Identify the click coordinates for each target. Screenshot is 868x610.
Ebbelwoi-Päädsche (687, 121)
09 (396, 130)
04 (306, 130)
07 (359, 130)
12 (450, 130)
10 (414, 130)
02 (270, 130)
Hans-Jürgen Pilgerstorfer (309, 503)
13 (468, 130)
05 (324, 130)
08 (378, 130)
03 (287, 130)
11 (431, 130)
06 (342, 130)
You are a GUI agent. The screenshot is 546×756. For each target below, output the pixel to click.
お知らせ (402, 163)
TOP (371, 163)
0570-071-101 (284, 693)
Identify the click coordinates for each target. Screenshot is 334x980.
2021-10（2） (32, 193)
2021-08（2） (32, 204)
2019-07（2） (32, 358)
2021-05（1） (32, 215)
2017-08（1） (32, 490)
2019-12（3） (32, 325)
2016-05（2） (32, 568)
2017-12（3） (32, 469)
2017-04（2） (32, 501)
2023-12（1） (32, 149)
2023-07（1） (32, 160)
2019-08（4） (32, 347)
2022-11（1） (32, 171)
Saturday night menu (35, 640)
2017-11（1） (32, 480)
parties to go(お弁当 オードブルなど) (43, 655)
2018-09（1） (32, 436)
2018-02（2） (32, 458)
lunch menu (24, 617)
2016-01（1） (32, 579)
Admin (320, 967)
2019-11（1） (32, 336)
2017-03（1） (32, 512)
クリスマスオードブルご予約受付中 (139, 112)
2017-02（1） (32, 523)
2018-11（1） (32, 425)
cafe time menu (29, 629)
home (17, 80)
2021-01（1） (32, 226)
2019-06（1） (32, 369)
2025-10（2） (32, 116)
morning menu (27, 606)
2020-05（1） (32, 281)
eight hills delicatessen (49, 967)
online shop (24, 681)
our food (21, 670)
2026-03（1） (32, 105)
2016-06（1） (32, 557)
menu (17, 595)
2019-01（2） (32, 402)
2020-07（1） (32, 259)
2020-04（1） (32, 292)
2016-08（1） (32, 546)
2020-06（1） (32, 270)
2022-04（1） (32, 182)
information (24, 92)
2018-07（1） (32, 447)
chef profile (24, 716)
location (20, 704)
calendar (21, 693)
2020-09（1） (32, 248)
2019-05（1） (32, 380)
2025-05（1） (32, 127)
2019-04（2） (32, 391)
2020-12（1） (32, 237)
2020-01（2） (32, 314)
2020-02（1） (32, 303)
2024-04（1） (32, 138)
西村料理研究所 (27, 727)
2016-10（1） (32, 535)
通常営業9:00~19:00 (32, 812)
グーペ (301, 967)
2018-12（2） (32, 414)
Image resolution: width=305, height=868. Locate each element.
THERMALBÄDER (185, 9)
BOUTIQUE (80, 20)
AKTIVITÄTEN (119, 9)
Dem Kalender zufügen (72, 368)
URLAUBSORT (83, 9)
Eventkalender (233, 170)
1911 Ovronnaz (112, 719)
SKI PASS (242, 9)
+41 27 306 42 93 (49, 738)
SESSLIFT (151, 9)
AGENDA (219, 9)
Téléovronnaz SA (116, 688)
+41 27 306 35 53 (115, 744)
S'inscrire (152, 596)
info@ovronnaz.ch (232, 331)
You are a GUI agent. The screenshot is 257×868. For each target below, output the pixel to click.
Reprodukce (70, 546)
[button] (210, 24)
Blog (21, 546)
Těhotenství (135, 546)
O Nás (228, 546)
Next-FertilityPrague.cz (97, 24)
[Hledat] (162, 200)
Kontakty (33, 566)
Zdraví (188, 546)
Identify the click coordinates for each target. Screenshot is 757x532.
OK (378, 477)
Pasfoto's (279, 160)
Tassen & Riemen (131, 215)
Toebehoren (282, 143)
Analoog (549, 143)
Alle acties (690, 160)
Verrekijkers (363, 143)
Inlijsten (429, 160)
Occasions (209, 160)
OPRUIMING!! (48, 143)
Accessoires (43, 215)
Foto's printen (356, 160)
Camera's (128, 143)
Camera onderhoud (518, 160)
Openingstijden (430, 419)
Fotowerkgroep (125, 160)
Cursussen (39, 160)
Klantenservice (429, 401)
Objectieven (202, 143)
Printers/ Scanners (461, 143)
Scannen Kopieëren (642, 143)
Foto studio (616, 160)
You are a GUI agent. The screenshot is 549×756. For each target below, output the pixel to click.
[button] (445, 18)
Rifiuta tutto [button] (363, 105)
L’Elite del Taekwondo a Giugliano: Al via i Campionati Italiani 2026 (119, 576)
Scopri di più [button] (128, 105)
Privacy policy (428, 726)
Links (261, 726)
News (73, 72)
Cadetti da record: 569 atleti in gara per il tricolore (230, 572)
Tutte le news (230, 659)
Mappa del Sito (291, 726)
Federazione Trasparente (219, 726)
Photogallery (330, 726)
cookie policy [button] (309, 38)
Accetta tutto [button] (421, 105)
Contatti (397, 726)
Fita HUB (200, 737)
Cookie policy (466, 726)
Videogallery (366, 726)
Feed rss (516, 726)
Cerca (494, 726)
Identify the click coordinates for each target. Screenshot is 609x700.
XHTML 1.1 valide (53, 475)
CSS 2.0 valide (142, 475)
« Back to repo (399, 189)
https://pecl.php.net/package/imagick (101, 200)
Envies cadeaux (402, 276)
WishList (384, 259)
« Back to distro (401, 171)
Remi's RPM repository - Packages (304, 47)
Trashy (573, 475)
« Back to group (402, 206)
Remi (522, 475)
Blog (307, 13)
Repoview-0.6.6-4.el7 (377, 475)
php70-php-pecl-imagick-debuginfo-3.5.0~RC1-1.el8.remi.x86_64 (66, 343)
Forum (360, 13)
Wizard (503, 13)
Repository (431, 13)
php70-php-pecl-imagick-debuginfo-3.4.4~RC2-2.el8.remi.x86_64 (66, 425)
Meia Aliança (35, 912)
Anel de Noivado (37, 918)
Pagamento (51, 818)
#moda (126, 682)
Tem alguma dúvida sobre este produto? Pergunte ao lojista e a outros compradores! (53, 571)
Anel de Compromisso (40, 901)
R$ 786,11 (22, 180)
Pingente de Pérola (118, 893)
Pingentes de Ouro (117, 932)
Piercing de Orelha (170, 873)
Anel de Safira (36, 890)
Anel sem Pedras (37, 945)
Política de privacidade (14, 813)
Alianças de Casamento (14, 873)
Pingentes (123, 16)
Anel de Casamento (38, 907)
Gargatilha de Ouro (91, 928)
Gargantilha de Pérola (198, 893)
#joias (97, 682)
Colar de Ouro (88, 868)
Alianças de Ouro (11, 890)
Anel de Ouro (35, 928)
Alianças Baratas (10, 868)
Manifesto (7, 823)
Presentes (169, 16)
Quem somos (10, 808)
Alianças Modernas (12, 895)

TASK BRIEF = Recast every line of the listing above as a Markdown table with the columns No. and Entry, numbering the lines in order and omitting any blank ones.

TASK RESPONSE =
| No. | Entry |
|---|---|
| 1 | Identify the click coordinates for each target. Screenshot is 868x610. |
| 2 | Ebbelwoi-Päädsche (687, 121) |
| 3 | 09 (396, 130) |
| 4 | 04 (306, 130) |
| 5 | 07 (359, 130) |
| 6 | 12 (450, 130) |
| 7 | 10 (414, 130) |
| 8 | 02 (270, 130) |
| 9 | Hans-Jürgen Pilgerstorfer (309, 503) |
| 10 | 13 (468, 130) |
| 11 | 05 (324, 130) |
| 12 | 08 (378, 130) |
| 13 | 03 (287, 130) |
| 14 | 11 (431, 130) |
| 15 | 06 (342, 130) |
| 16 | You are a GUI agent. The screenshot is 546×756. For each target below, output the pixel to click. |
| 17 | お知らせ (402, 163) |
| 18 | TOP (371, 163) |
| 19 | 0570-071-101 (284, 693) |
| 20 | Identify the click coordinates for each target. Screenshot is 334x980. |
| 21 | 2021-10（2） (32, 193) |
| 22 | 2021-08（2） (32, 204) |
| 23 | 2019-07（2） (32, 358) |
| 24 | 2021-05（1） (32, 215) |
| 25 | 2017-08（1） (32, 490) |
| 26 | 2019-12（3） (32, 325) |
| 27 | 2016-05（2） (32, 568) |
| 28 | 2017-12（3） (32, 469) |
| 29 | 2017-04（2） (32, 501) |
| 30 | 2023-12（1） (32, 149) |
| 31 | 2023-07（1） (32, 160) |
| 32 | 2019-08（4） (32, 347) |
| 33 | 2022-11（1） (32, 171) |
| 34 | Saturday night menu (35, 640) |
| 35 | 2017-11（1） (32, 480) |
| 36 | parties to go(お弁当 オードブルなど) (43, 655) |
| 37 | 2018-09（1） (32, 436) |
| 38 | 2018-02（2） (32, 458) |
| 39 | lunch menu (24, 617) |
| 40 | 2016-01（1） (32, 579) |
| 41 | Admin (320, 967) |
| 42 | 2019-11（1） (32, 336) |
| 43 | 2017-03（1） (32, 512) |
| 44 | クリスマスオードブルご予約受付中 (139, 112) |
| 45 | 2017-02（1） (32, 523) |
| 46 | 2018-11（1） (32, 425) |
| 47 | cafe time menu (29, 629) |
| 48 | home (17, 80) |
| 49 | 2021-01（1） (32, 226) |
| 50 | 2019-06（1） (32, 369) |
| 51 | 2025-10（2） (32, 116) |
| 52 | morning menu (27, 606) |
| 53 | 2020-05（1） (32, 281) |
| 54 | eight hills delicatessen (49, 967) |
| 55 | online shop (24, 681) |
| 56 | our food (21, 670) |
| 57 | 2026-03（1） (32, 105) |
| 58 | 2016-06（1） (32, 557) |
| 59 | menu (17, 595) |
| 60 | 2019-01（2） (32, 402) |
| 61 | 2020-07（1） (32, 259) |
| 62 | 2020-04（1） (32, 292) |
| 63 | 2016-08（1） (32, 546) |
| 64 | 2020-06（1） (32, 270) |
| 65 | 2022-04（1） (32, 182) |
| 66 | information (24, 92) |
| 67 | 2018-07（1） (32, 447) |
| 68 | chef profile (24, 716) |
| 69 | location (20, 704) |
| 70 | calendar (21, 693) |
| 71 | 2020-09（1） (32, 248) |
| 72 | 2019-05（1） (32, 380) |
| 73 | 2025-05（1） (32, 127) |
| 74 | 2019-04（2） (32, 391) |
| 75 | 2020-12（1） (32, 237) |
| 76 | 2020-01（2） (32, 314) |
| 77 | 2020-02（1） (32, 303) |
| 78 | 2024-04（1） (32, 138) |
| 79 | 西村料理研究所 (27, 727) |
| 80 | 2016-10（1） (32, 535) |
| 81 | 通常営業9:00~19:00 (32, 812) |
| 82 | グーペ (301, 967) |
| 83 | 2018-12（2） (32, 414) |
| 84 | Image resolution: width=305, height=868. Locate each element. |
| 85 | THERMALBÄDER (185, 9) |
| 86 | BOUTIQUE (80, 20) |
| 87 | AKTIVITÄTEN (119, 9) |
| 88 | Dem Kalender zufügen (72, 368) |
| 89 | URLAUBSORT (83, 9) |
| 90 | Eventkalender (233, 170) |
| 91 | 1911 Ovronnaz (112, 719) |
| 92 | SKI PASS (242, 9) |
| 93 | +41 27 306 42 93 (49, 738) |
| 94 | SESSLIFT (151, 9) |
| 95 | AGENDA (219, 9) |
| 96 | Téléovronnaz SA (116, 688) |
| 97 | +41 27 306 35 53 (115, 744) |
| 98 | S'inscrire (152, 596) |
| 99 | info@ovronnaz.ch (232, 331) |
| 100 | You are a GUI agent. The screenshot is 257×868. For each target below, output the pixel to click. |
| 101 | Reprodukce (70, 546) |
| 102 | [button] (210, 24) |
| 103 | Blog (21, 546) |
| 104 | Těhotenství (135, 546) |
| 105 | O Nás (228, 546) |
| 106 | Next-FertilityPrague.cz (97, 24) |
| 107 | [Hledat] (162, 200) |
| 108 | Kontakty (33, 566) |
| 109 | Zdraví (188, 546) |
| 110 | Identify the click coordinates for each target. Screenshot is 757x532. |
| 111 | OK (378, 477) |
| 112 | Pasfoto's (279, 160) |
| 113 | Tassen & Riemen (131, 215) |
| 114 | Toebehoren (282, 143) |
| 115 | Analoog (549, 143) |
| 116 | Alle acties (690, 160) |
| 117 | Verrekijkers (363, 143) |
| 118 | Inlijsten (429, 160) |
| 119 | Occasions (209, 160) |
| 120 | OPRUIMING!! (48, 143) |
| 121 | Accessoires (43, 215) |
| 122 | Foto's printen (356, 160) |
| 123 | Camera's (128, 143) |
| 124 | Camera onderhoud (518, 160) |
| 125 | Openingstijden (430, 419) |
| 126 | Fotowerkgroep (125, 160) |
| 127 | Cursussen (39, 160) |
| 128 | Klantenservice (429, 401) |
| 129 | Objectieven (202, 143) |
| 130 | Printers/ Scanners (461, 143) |
| 131 | Scannen Kopieëren (642, 143) |
| 132 | Foto studio (616, 160) |
| 133 | You are a GUI agent. The screenshot is 549×756. For each target below, output the pixel to click. |
| 134 | [button] (445, 18) |
| 135 | Rifiuta tutto [button] (363, 105) |
| 136 | L’Elite del Taekwondo a Giugliano: Al via i Campionati Italiani 2026 (119, 576) |
| 137 | Scopri di più [button] (128, 105) |
| 138 | Privacy policy (428, 726) |
| 139 | Links (261, 726) |
| 140 | News (73, 72) |
| 141 | Cadetti da record: 569 atleti in gara per il tricolore (230, 572) |
| 142 | Tutte le news (230, 659) |
| 143 | Mappa del Sito (291, 726) |
| 144 | Federazione Trasparente (219, 726) |
| 145 | Photogallery (330, 726) |
| 146 | cookie policy [button] (309, 38) |
| 147 | Accetta tutto [button] (421, 105) |
| 148 | Contatti (397, 726) |
| 149 | Fita HUB (200, 737) |
| 150 | Cookie policy (466, 726) |
| 151 | Videogallery (366, 726) |
| 152 | Feed rss (516, 726) |
| 153 | Cerca (494, 726) |
| 154 | Identify the click coordinates for each target. Screenshot is 609x700. |
| 155 | XHTML 1.1 valide (53, 475) |
| 156 | CSS 2.0 valide (142, 475) |
| 157 | « Back to repo (399, 189) |
| 158 | https://pecl.php.net/package/imagick (101, 200) |
| 159 | Envies cadeaux (402, 276) |
| 160 | WishList (384, 259) |
| 161 | « Back to distro (401, 171) |
| 162 | Remi's RPM repository - Packages (304, 47) |
| 163 | Trashy (573, 475) |
| 164 | « Back to group (402, 206) |
| 165 | Remi (522, 475) |
| 166 | Blog (307, 13) |
| 167 | Repoview-0.6.6-4.el7 (377, 475) |
| 168 | php70-php-pecl-imagick-debuginfo-3.5.0~RC1-1.el8.remi.x86_64 (66, 343) |
| 169 | Forum (360, 13) |
| 170 | Wizard (503, 13) |
| 171 | Repository (431, 13) |
| 172 | php70-php-pecl-imagick-debuginfo-3.4.4~RC2-2.el8.remi.x86_64 (66, 425) |
| 173 | Meia Aliança (35, 912) |
| 174 | Anel de Noivado (37, 918) |
| 175 | Pagamento (51, 818) |
| 176 | #moda (126, 682) |
| 177 | Tem alguma dúvida sobre este produto? Pergunte ao lojista e a outros compradores! (53, 571) |
| 178 | Anel de Compromisso (40, 901) |
| 179 | R$ 786,11 (22, 180) |
| 180 | Pingente de Pérola (118, 893) |
| 181 | Pingentes de Ouro (117, 932) |
| 182 | Piercing de Orelha (170, 873) |
| 183 | Anel de Safira (36, 890) |
| 184 | Anel sem Pedras (37, 945) |
| 185 | Política de privacidade (14, 813) |
| 186 | Alianças de Casamento (14, 873) |
| 187 | Pingentes (123, 16) |
| 188 | Anel de Casamento (38, 907) |
| 189 | Gargatilha de Ouro (91, 928) |
| 190 | Gargantilha de Pérola (198, 893) |
| 191 | #joias (97, 682) |
| 192 | Colar de Ouro (88, 868) |
| 193 | Alianças de Ouro (11, 890) |
| 194 | Anel de Ouro (35, 928) |
| 195 | Alianças Baratas (10, 868) |
| 196 | Manifesto (7, 823) |
| 197 | Presentes (169, 16) |
| 198 | Quem somos (10, 808) |
| 199 | Alianças Modernas (12, 895) |